I tweeted the four movies I "proposed" to watch yesterday and I'm glad I said it that way. I intended to at least watch RED and THE CONTENDER and write both up together, but that isn't happening because, a.I didn't put on THE CONTENDER until 3:30 this morning, and b.RED and THE CONTENDER share nothing in common except my odd belief they're both political thrillers. RED's a comic book-derived movie, and not terrible, but it belongs in another writeup. It would be a terrible combination. RED's pleasures are not those of THE CONTENDER. If they both concern Washington-inspired chicanery, one's Washington springs from the pages of a comic book. It's not the Washington of THE CONTENDER. At all.

I did decide to write only about THE CONTENDER, however. That was a good decision. THE CONTENDER appears to pit Democrats against Republicans, but Oldman's Sheldon Runyon quotes military philosopher Clausewitsz, saying Hansen will be obliterated but a greater good will be served.
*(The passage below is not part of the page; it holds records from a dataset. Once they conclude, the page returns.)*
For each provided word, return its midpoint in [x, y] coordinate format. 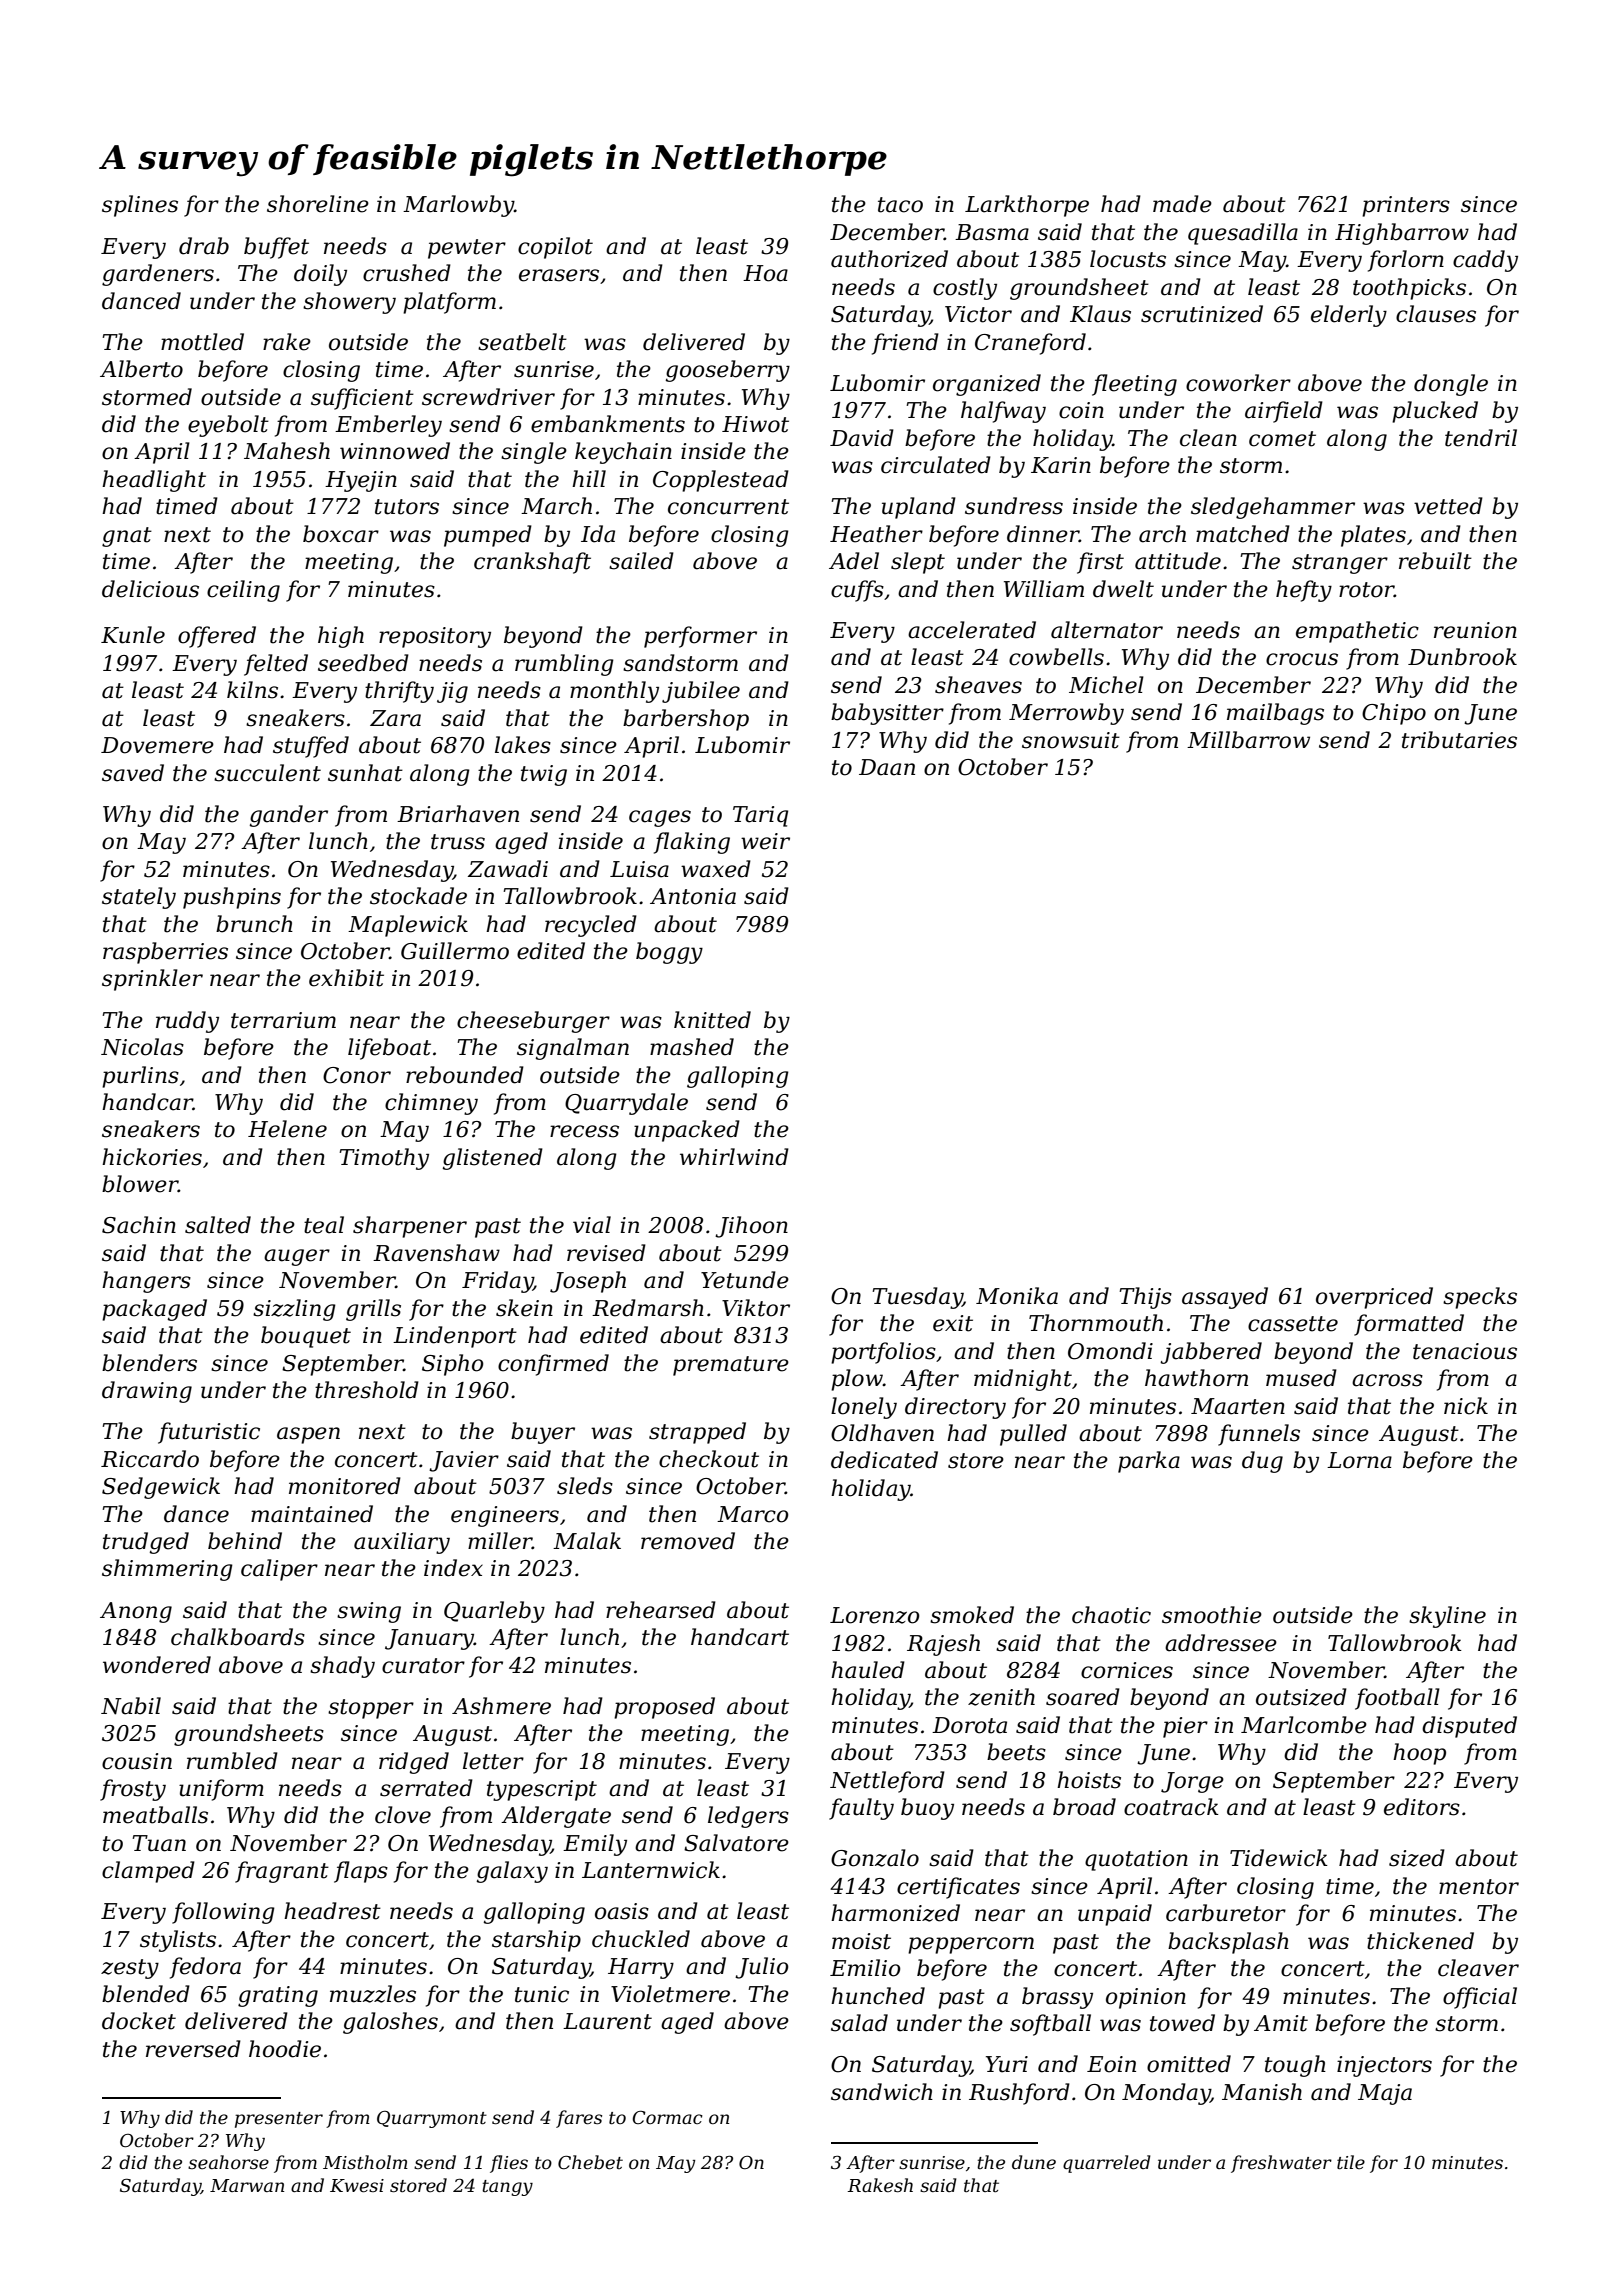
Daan [887, 767]
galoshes [390, 2023]
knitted [712, 1020]
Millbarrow [1248, 740]
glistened [493, 1159]
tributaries [1459, 740]
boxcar [341, 534]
It is those politics, the politics of smearing and ruining women over sexual hypocrisies, the politics of turning governance into a contest of will and ego, the politics of character assassination for personal power, which concern Lurie and his story. The Rs and Ds serve as pegs for characters to hang their ideological hats, not as theme or plot.

Watching THE CONTENDER was harder than I expected. We're not living in the world it wanted to see. That may be for the best, and it is what it is, regardless, but that world sounded good to me in 2000, and the one we've wound up with is not any kind of improvement. That doesn't mean I didn't love it or that it's a bad film. I did and it isn't. It just means I'm a sentimental idiot.